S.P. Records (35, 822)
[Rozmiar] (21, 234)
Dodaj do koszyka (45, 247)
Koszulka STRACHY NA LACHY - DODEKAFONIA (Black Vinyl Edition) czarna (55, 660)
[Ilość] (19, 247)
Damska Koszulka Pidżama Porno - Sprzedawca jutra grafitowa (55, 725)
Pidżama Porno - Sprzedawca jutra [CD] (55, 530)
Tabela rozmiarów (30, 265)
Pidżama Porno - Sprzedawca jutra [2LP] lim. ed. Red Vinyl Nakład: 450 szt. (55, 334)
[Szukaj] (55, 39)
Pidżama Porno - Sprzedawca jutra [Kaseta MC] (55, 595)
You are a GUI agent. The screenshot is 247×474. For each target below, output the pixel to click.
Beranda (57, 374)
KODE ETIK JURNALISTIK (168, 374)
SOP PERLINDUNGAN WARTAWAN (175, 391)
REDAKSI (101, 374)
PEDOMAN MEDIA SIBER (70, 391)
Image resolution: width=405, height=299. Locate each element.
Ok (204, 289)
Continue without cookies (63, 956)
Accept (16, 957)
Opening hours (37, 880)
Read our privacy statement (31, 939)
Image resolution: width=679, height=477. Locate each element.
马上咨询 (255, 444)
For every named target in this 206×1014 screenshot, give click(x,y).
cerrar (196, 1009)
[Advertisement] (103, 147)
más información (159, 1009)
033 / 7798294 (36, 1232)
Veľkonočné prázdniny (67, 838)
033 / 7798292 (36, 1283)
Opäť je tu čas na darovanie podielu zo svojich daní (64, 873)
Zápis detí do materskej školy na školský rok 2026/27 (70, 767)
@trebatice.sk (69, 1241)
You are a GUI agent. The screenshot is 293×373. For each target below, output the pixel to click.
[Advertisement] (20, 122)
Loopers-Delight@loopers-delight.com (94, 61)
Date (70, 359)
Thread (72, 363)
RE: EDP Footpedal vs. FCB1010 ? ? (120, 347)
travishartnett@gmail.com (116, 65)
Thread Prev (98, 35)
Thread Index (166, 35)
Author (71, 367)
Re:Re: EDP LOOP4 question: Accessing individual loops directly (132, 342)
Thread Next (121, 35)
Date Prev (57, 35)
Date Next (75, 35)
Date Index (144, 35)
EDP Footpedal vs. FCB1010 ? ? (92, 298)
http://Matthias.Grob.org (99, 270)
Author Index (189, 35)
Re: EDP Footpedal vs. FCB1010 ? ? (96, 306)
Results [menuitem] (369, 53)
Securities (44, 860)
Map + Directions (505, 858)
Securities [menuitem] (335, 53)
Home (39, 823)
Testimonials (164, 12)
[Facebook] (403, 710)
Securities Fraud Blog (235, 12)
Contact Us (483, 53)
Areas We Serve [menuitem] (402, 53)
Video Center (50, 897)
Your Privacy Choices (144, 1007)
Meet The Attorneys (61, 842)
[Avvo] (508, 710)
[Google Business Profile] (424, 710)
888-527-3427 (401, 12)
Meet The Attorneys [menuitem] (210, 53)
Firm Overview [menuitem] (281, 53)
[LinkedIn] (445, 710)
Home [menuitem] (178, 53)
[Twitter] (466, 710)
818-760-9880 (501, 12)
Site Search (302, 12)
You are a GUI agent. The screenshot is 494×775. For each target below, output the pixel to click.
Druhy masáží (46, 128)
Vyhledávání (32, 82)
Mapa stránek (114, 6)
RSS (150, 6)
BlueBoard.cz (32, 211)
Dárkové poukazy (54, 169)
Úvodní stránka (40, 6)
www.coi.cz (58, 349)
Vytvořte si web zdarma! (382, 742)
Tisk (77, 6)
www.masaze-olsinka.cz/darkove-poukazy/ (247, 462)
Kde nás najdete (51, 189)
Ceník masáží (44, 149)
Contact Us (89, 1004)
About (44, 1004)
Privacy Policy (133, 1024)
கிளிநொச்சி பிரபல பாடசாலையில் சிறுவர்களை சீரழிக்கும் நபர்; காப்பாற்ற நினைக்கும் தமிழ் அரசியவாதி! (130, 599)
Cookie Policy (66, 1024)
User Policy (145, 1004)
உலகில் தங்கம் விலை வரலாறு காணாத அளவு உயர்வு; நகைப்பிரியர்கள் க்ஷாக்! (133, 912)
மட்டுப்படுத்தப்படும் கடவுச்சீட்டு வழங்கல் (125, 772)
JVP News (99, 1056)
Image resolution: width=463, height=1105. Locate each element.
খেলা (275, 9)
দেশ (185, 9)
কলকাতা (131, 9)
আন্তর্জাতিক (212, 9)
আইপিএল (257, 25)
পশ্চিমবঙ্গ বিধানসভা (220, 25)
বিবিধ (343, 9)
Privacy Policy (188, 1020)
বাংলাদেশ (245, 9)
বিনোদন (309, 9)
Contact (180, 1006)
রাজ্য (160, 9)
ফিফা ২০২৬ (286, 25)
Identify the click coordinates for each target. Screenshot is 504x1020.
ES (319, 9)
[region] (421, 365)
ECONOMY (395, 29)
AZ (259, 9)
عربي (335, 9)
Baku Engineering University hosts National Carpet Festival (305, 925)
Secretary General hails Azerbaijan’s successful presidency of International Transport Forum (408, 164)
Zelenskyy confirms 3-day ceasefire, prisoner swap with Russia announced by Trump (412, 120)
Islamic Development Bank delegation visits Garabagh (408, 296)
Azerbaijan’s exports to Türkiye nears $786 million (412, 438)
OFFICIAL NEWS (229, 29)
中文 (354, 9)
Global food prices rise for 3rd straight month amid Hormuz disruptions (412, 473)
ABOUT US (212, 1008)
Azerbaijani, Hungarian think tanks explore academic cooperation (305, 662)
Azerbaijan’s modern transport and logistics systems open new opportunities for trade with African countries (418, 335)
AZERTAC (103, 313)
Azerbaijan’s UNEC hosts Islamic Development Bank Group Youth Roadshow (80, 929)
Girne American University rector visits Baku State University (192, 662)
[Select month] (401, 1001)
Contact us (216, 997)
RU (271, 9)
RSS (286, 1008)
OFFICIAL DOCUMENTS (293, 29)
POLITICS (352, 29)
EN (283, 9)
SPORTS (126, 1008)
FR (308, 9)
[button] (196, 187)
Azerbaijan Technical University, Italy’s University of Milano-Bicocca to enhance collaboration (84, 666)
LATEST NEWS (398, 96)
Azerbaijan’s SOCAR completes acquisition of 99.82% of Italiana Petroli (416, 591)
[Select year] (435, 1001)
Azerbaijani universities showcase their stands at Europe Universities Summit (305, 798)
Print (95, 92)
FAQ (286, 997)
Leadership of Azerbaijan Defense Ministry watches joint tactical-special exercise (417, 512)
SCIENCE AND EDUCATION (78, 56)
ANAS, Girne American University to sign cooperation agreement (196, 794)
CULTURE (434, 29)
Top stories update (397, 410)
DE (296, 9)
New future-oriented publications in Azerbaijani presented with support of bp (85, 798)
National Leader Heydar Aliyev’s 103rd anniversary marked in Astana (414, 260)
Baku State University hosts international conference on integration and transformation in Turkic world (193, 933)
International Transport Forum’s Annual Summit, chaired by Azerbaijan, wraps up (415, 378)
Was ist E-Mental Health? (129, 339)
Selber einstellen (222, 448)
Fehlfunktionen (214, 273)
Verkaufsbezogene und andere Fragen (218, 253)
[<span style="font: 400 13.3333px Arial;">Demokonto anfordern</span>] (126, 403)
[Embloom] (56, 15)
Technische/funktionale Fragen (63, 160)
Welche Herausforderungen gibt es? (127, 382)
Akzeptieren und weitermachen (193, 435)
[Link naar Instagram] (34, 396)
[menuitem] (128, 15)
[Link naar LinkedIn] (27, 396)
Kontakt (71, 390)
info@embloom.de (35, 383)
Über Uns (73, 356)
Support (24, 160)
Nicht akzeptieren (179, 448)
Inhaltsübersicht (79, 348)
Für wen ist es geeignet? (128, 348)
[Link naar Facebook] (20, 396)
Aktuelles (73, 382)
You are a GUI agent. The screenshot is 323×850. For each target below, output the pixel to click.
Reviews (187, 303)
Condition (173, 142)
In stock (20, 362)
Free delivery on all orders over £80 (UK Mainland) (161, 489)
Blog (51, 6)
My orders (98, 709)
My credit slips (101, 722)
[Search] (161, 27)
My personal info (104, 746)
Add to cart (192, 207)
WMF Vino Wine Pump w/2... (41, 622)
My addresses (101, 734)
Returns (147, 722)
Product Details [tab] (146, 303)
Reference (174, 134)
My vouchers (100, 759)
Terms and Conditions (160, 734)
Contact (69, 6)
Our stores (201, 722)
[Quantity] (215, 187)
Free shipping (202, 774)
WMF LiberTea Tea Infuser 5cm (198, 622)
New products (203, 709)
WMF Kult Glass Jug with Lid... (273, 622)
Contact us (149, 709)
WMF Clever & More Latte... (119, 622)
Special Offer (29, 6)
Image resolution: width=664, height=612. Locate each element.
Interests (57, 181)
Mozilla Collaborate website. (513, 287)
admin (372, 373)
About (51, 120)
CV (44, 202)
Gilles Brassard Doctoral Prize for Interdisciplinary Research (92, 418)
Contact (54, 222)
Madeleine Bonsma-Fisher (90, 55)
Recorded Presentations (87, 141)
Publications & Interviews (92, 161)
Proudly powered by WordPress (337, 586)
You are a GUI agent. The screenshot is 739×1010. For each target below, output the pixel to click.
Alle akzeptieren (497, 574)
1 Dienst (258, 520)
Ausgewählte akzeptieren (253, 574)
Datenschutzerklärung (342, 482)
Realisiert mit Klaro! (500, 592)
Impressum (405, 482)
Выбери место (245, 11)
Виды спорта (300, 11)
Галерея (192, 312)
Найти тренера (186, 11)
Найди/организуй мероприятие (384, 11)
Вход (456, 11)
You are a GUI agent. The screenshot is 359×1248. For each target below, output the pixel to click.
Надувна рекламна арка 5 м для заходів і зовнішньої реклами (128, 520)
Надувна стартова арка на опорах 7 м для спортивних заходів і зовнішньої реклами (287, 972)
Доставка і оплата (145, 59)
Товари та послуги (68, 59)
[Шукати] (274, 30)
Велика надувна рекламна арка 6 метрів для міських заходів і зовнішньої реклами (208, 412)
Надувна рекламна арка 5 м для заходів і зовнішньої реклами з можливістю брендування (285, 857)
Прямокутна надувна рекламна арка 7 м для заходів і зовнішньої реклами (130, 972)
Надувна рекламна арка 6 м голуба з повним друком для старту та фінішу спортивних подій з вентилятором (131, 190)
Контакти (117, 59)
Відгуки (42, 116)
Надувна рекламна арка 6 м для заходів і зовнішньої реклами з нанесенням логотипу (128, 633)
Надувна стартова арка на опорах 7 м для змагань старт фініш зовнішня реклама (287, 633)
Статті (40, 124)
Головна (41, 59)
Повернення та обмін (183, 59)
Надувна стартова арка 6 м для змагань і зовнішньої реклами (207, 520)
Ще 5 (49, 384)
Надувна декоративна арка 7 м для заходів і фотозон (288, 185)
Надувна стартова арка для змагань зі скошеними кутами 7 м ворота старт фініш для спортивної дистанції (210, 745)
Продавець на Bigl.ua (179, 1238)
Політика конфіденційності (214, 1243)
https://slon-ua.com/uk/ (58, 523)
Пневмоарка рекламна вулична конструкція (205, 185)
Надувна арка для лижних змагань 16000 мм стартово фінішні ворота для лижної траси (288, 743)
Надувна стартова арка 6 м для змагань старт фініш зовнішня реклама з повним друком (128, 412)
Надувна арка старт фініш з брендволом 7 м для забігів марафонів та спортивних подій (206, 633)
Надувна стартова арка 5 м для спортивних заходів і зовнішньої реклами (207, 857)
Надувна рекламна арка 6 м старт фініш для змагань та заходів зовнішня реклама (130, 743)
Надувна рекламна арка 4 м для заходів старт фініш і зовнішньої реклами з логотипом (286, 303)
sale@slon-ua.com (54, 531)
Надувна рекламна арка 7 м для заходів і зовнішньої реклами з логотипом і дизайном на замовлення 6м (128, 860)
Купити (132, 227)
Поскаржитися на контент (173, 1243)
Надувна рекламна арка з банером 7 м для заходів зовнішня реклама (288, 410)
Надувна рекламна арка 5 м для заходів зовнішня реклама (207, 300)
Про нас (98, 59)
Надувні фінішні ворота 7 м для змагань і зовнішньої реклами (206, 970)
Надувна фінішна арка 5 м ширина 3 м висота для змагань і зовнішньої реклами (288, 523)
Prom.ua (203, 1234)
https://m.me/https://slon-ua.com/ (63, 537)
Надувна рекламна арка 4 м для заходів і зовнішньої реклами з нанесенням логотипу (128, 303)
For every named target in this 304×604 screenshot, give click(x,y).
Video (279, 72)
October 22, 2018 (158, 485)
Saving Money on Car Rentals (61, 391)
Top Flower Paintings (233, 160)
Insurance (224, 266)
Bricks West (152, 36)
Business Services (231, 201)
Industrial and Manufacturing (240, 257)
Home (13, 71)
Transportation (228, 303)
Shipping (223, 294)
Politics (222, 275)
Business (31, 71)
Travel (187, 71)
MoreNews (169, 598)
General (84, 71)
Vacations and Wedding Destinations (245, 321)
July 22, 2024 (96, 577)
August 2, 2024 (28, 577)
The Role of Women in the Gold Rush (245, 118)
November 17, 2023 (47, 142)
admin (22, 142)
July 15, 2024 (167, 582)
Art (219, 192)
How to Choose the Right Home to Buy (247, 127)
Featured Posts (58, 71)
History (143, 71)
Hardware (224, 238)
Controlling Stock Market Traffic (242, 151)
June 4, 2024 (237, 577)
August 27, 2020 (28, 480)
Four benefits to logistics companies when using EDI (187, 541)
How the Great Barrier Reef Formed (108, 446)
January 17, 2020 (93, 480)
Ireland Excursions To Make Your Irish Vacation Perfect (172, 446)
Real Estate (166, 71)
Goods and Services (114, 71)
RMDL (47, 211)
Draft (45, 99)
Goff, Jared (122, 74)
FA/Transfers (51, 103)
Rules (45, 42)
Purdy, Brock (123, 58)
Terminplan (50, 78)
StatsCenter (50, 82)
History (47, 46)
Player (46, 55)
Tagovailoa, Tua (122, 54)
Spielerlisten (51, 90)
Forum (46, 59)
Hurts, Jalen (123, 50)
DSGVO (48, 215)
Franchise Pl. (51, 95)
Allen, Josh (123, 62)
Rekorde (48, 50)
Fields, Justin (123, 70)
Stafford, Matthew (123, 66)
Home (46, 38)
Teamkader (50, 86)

_Stated task_
Return word for word every line of the listing above, from the line with "Поскаржитися на контент (173, 1243)" up to and including the last line of the listing.

_Task answer_
Поскаржитися на контент (173, 1243)
Надувна рекламна арка з банером 7 м для заходів зовнішня реклама (288, 410)
Надувна рекламна арка 5 м для заходів зовнішня реклама (207, 300)
Про нас (98, 59)
Надувні фінішні ворота 7 м для змагань і зовнішньої реклами (206, 970)
Надувна фінішна арка 5 м ширина 3 м висота для змагань і зовнішньої реклами (288, 523)
Prom.ua (203, 1234)
https://m.me/https://slon-ua.com/ (63, 537)
Надувна рекламна арка 4 м для заходів і зовнішньої реклами з нанесенням логотипу (128, 303)
For every named target in this 304×604 screenshot, give click(x,y).
Video (279, 72)
October 22, 2018 (158, 485)
Saving Money on Car Rentals (61, 391)
Top Flower Paintings (233, 160)
Insurance (224, 266)
Bricks West (152, 36)
Business Services (231, 201)
Industrial and Manufacturing (240, 257)
Home (13, 71)
Transportation (228, 303)
Shipping (223, 294)
Politics (222, 275)
Business (31, 71)
Travel (187, 71)
MoreNews (169, 598)
General (84, 71)
Vacations and Wedding Destinations (245, 321)
July 22, 2024 (96, 577)
August 2, 2024 (28, 577)
The Role of Women in the Gold Rush (245, 118)
November 17, 2023 (47, 142)
admin (22, 142)
July 15, 2024 (167, 582)
Art (219, 192)
How to Choose the Right Home to Buy (247, 127)
Featured Posts (58, 71)
History (143, 71)
Hardware (224, 238)
Controlling Stock Market Traffic (242, 151)
June 4, 2024 (237, 577)
August 27, 2020 (28, 480)
Four benefits to logistics companies when using EDI (187, 541)
How the Great Barrier Reef Formed (108, 446)
January 17, 2020 (93, 480)
Ireland Excursions To Make Your Irish Vacation Perfect (172, 446)
Real Estate (166, 71)
Goods and Services (114, 71)
RMDL (47, 211)
Draft (45, 99)
Goff, Jared (122, 74)
FA/Transfers (51, 103)
Rules (45, 42)
Purdy, Brock (123, 58)
Terminplan (50, 78)
StatsCenter (50, 82)
History (47, 46)
Player (46, 55)
Tagovailoa, Tua (122, 54)
Spielerlisten (51, 90)
Forum (46, 59)
Hurts, Jalen (123, 50)
DSGVO (48, 215)
Franchise Pl. (51, 95)
Allen, Josh (123, 62)
Rekorde (48, 50)
Fields, Justin (123, 70)
Stafford, Matthew (123, 66)
Home (46, 38)
Teamkader (50, 86)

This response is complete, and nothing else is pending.